Brazil football federation (CBF) president Marco Polo del Nero began a leave of absence on Thursday as he prepares to defend himself against FIFA corruption charges.
The 74-year-old will be replaced on an interim basis by Marcus Antonio Vicente. Del Nero was among 16 people charged on Thursday as US investigators stepped up their probe into graft in football, reports Xinhua.
Former CBF president Ricardo Teixeira and a host of other top Latin American officials were also among those indicted by the US Justice Department statement.
Investigators have accused the defendants of participating in bribery and kickback schemes for deals involving media and marketing rights. Both del Nero and Teixeira, who was once the son-in-law of long time FIFA president Joao Havelange, are former executive committee members of world football governing body FIFA.
Swiss prosecutors previously accused Teixeira and Havelange of accepting bribes to award World Cup marketing contracts.
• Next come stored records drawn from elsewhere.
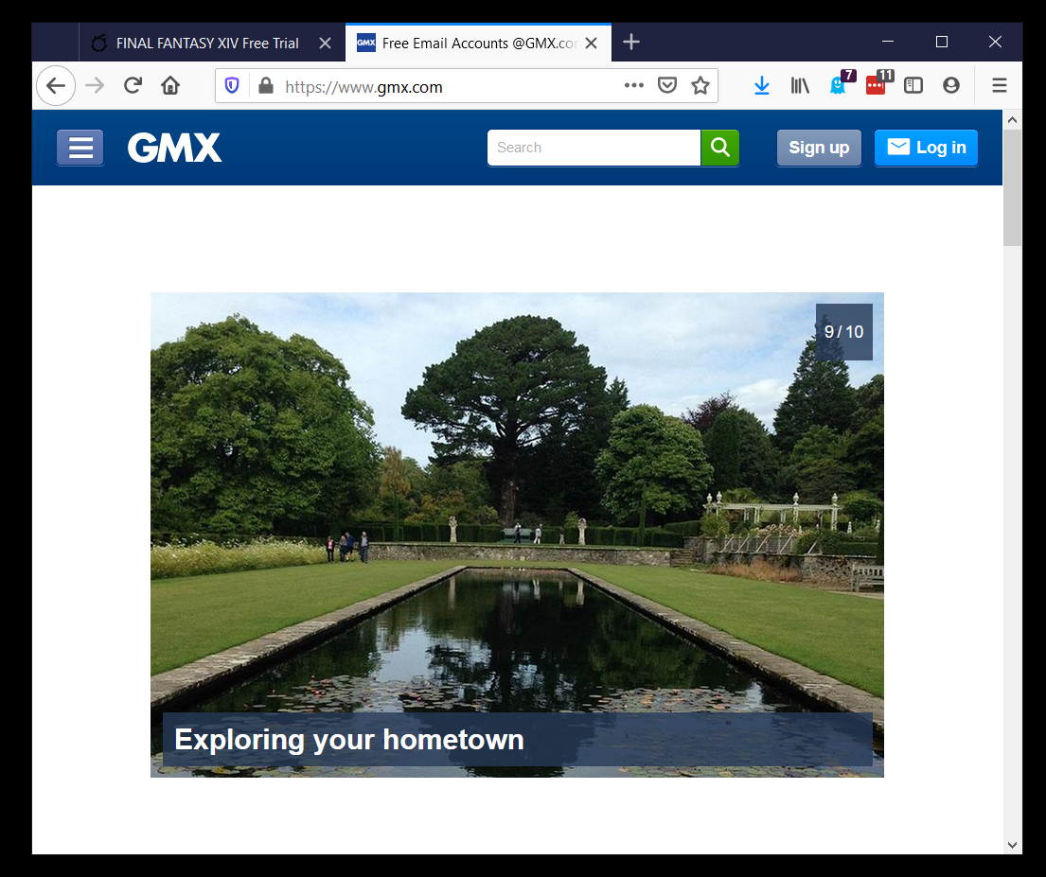
Task: Bookmark this page with the star icon
Action: [700, 86]
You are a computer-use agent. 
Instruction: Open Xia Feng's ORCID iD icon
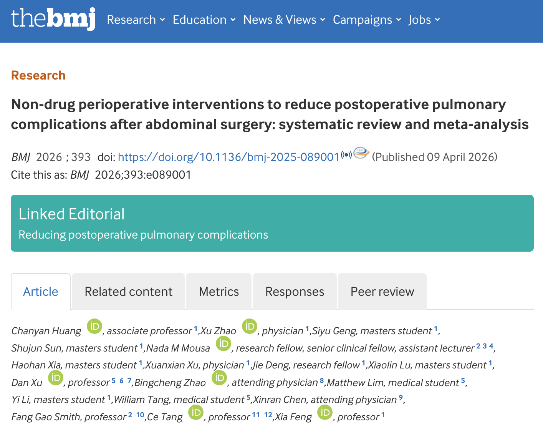324,413
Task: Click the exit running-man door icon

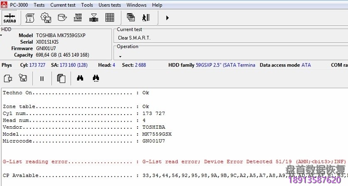Action: (146, 17)
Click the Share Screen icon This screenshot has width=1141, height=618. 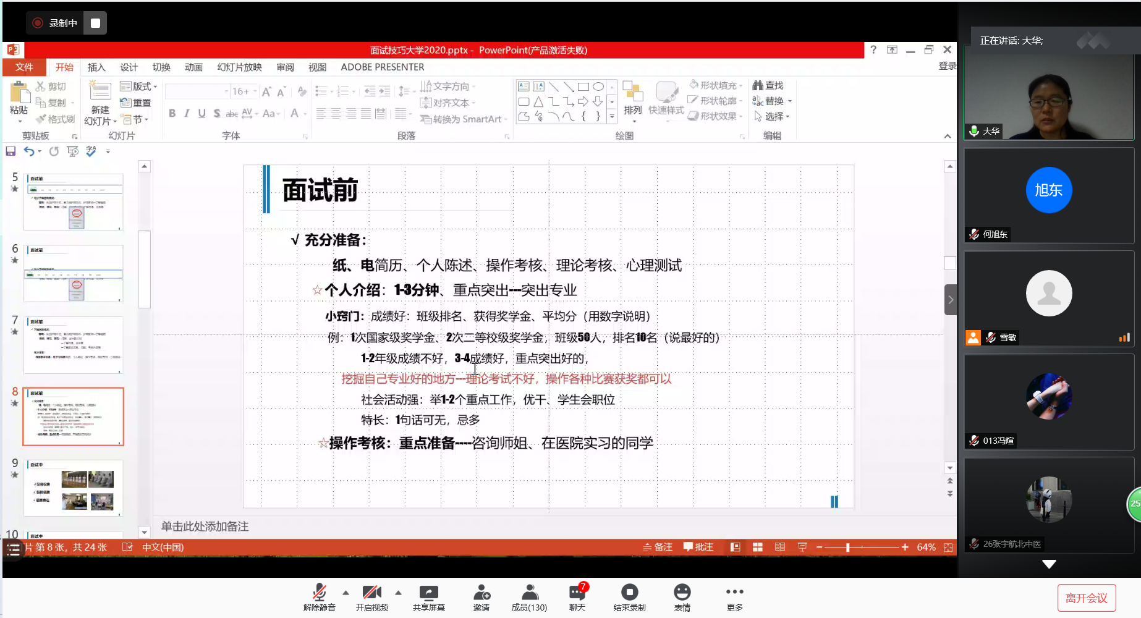[x=428, y=593]
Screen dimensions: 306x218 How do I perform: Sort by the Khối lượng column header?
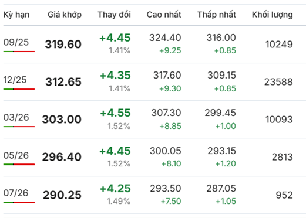pos(273,15)
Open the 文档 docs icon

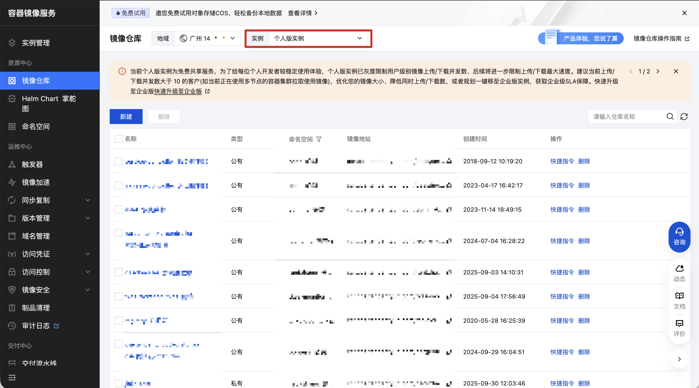click(x=679, y=300)
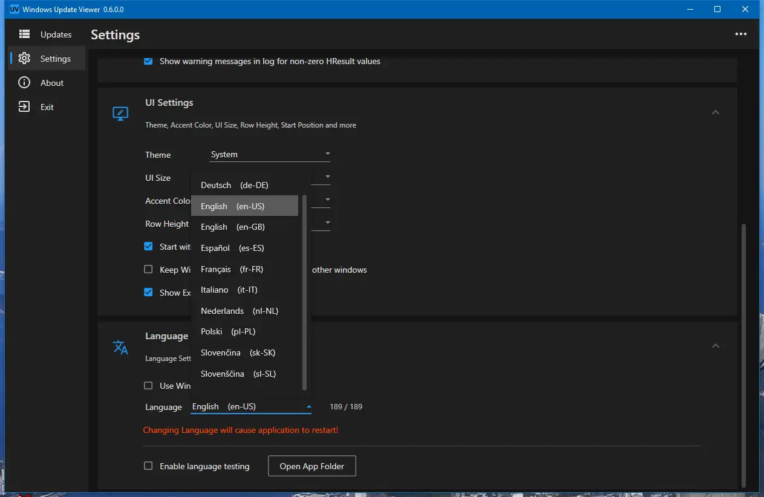This screenshot has height=497, width=764.
Task: Collapse the Language section chevron
Action: click(x=716, y=346)
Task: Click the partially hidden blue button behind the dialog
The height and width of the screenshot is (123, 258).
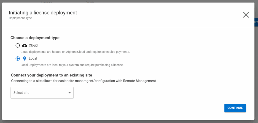Action: click(x=256, y=22)
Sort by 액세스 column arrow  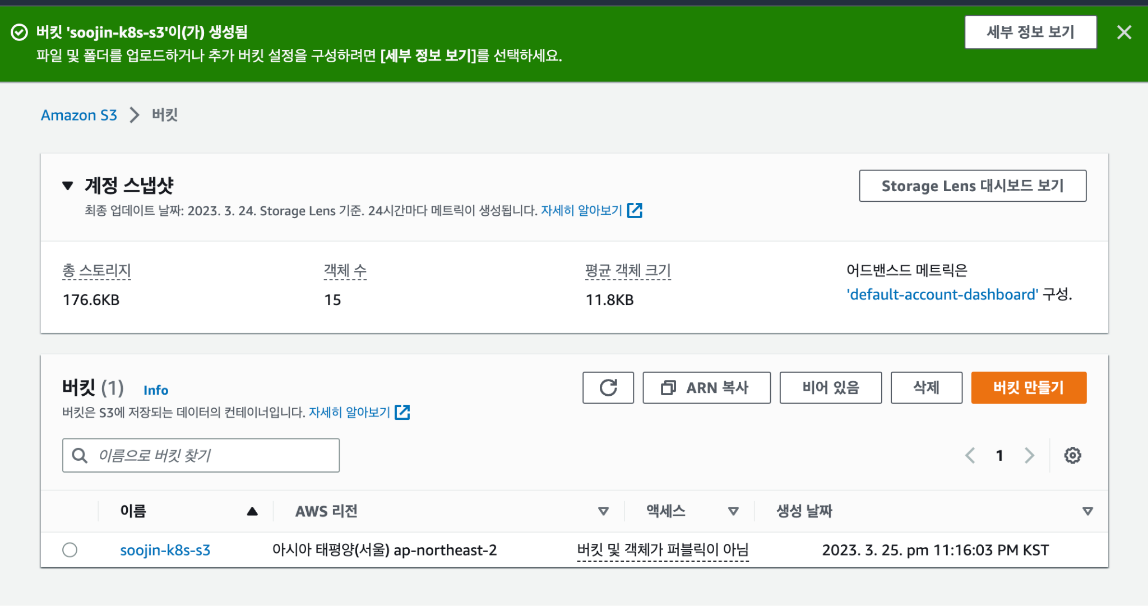coord(733,511)
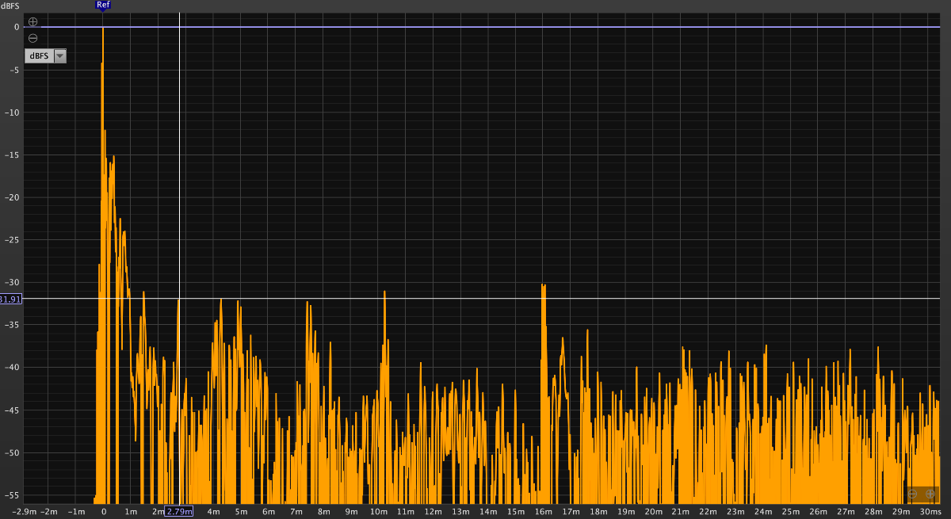Screen dimensions: 951x519
Task: Zoom in the time axis, bottom-right plus icon
Action: click(930, 494)
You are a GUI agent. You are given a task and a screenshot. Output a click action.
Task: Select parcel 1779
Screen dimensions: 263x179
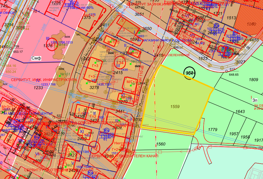213,130
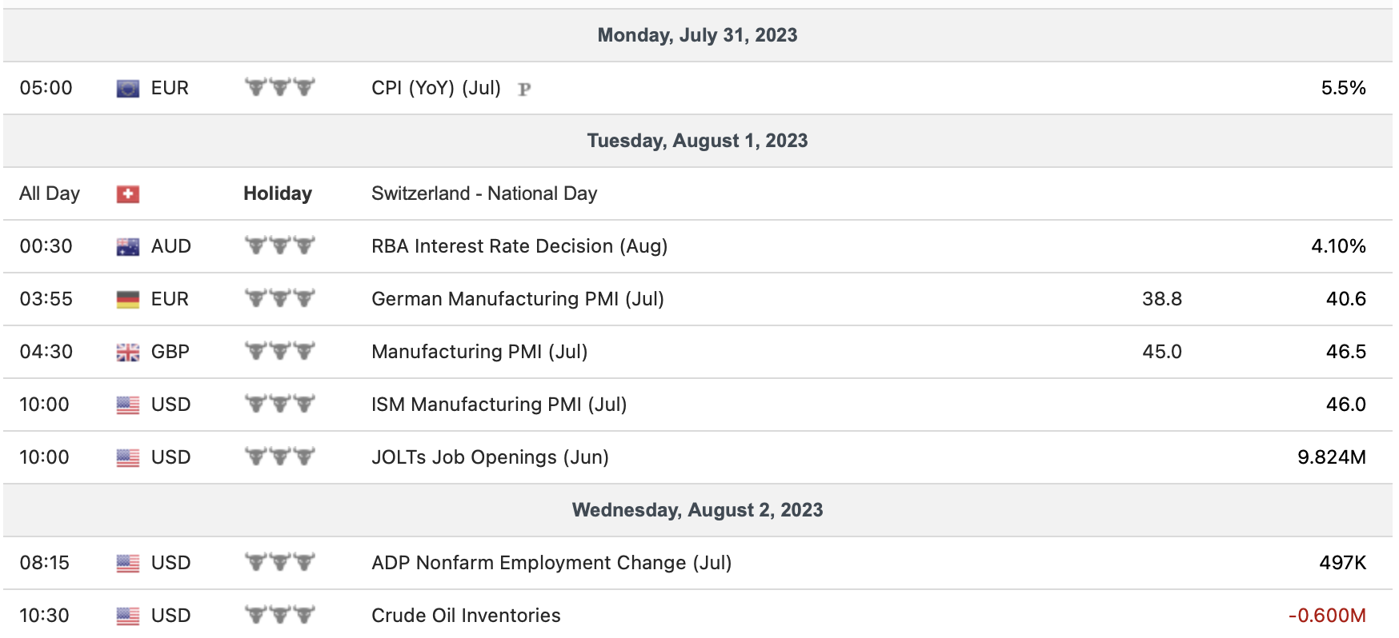Click bull volatility icons for RBA Interest Rate

pyautogui.click(x=279, y=245)
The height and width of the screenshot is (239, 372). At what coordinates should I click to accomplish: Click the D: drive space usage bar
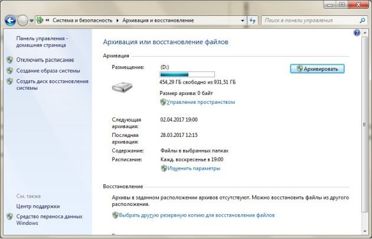(x=187, y=74)

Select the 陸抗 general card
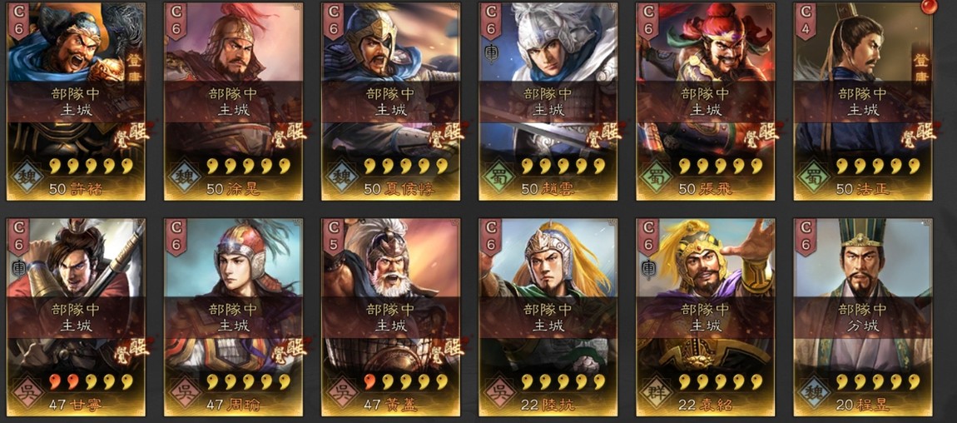548,316
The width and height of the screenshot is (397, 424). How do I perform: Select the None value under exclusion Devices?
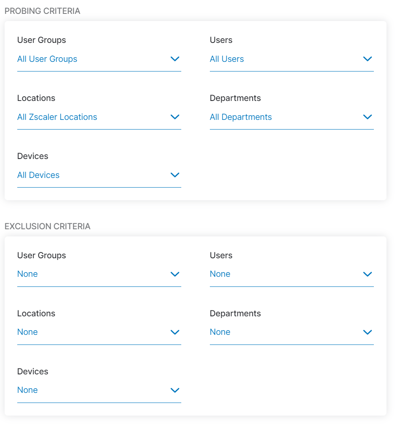27,390
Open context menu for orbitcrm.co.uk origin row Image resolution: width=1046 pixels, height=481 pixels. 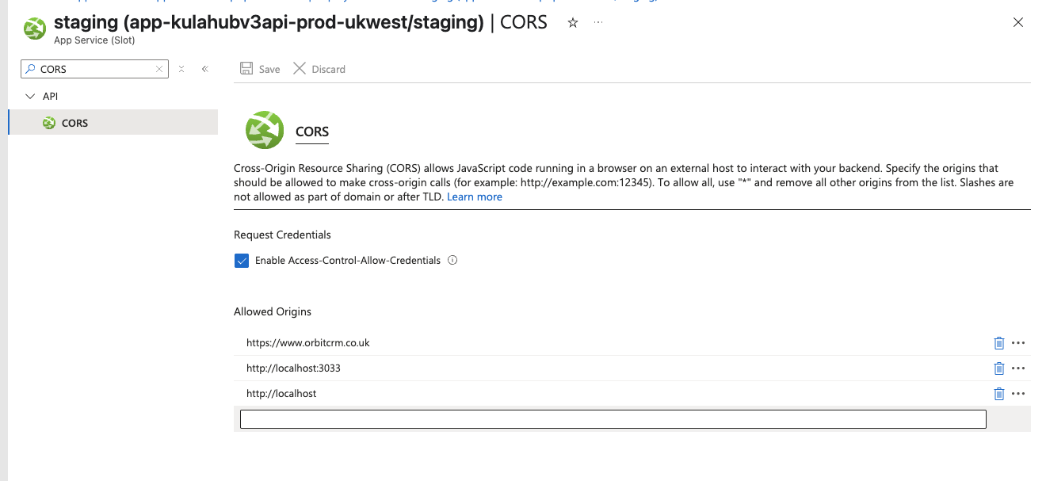pos(1019,342)
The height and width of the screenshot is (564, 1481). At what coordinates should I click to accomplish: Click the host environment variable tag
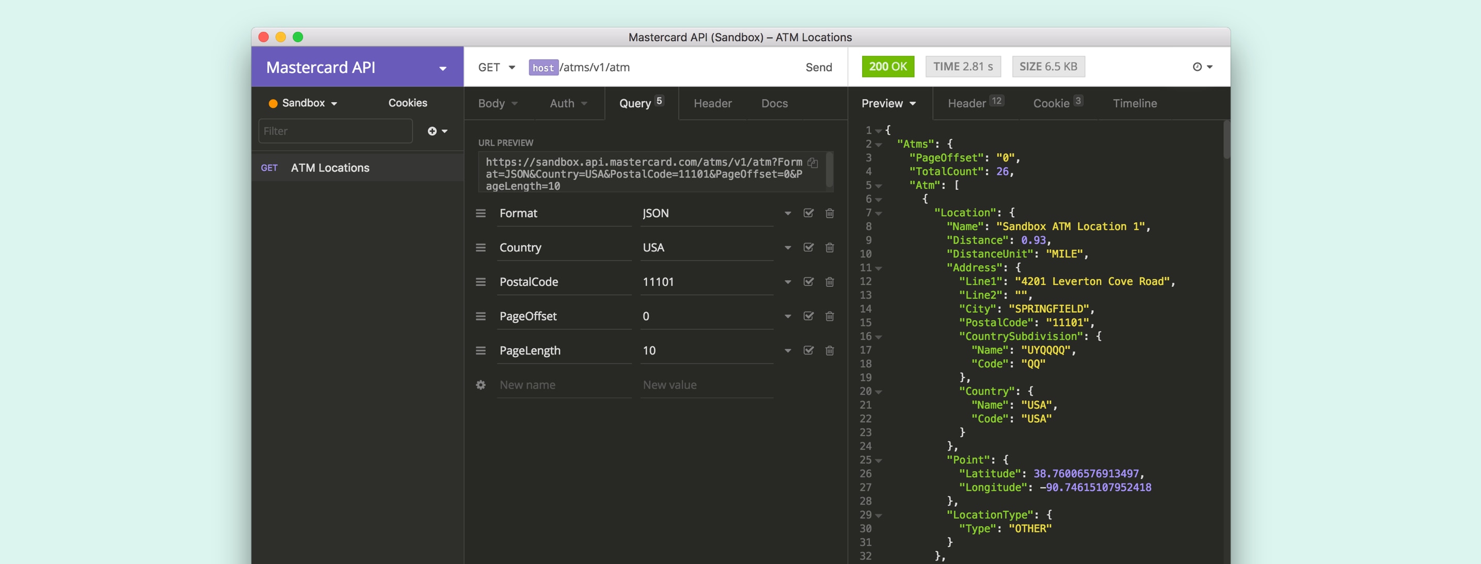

Others named in the US justice department indictment were Ariel Alvarado (Panama), Rafael Callejas (Honduras), Brayan Jimenez (Guatemala), Rafael Salguero (Guatemala), Hector Trujillo (Guatemala), Reynaldo Vasquez (El Salvador), Juan Angel Napout (Paraguay), Manuel Burga (Peru), Carlos Chavez (Bolivia), Luis Chiriboga (Ecuador), Eduardo Deluca (Argentina), Jose Luis Meiszner (Argentina) and Romer Osuna (Bolivia).
Earlier, Swiss police arrested Hawitt, president of South American football confederation (Conmebol), and Napout, president of the North America, Central America and Caribbean confederation (Concacaf), at the Baur au Lac Hotel in Zurich.
Both were charged with accepting millions of dollars in bribes and are awaiting extradition to the US. The hotel was also the scene of a police raid in May that resulted in the arrest of seven FIFA officials.
US Attorney General Loretta Lynch said in the indictment that the scale of betrayal shown by the defendants was "outrageous" and "unconscionable".
"The message from this announcement should be clear to every culpable individual who remains in the shadows, hoping to evade our investigation: you will not wait us out; you will not escape our focus," Lynch said.
The ongoing corruption allegations have shaken FIFA to its core> It's a multi-billion-dollar entity that has faced accusations of bribery for decades. In June, FIFA president Sepp Blatter announced he would resign, just days after he was re-elected to a fifth term.
Blatter has since been suspended by an internal ethics committee as has FIFA secretary general Jerome Valcke and European football chief Michel Platini. All have denied any wrongdoing.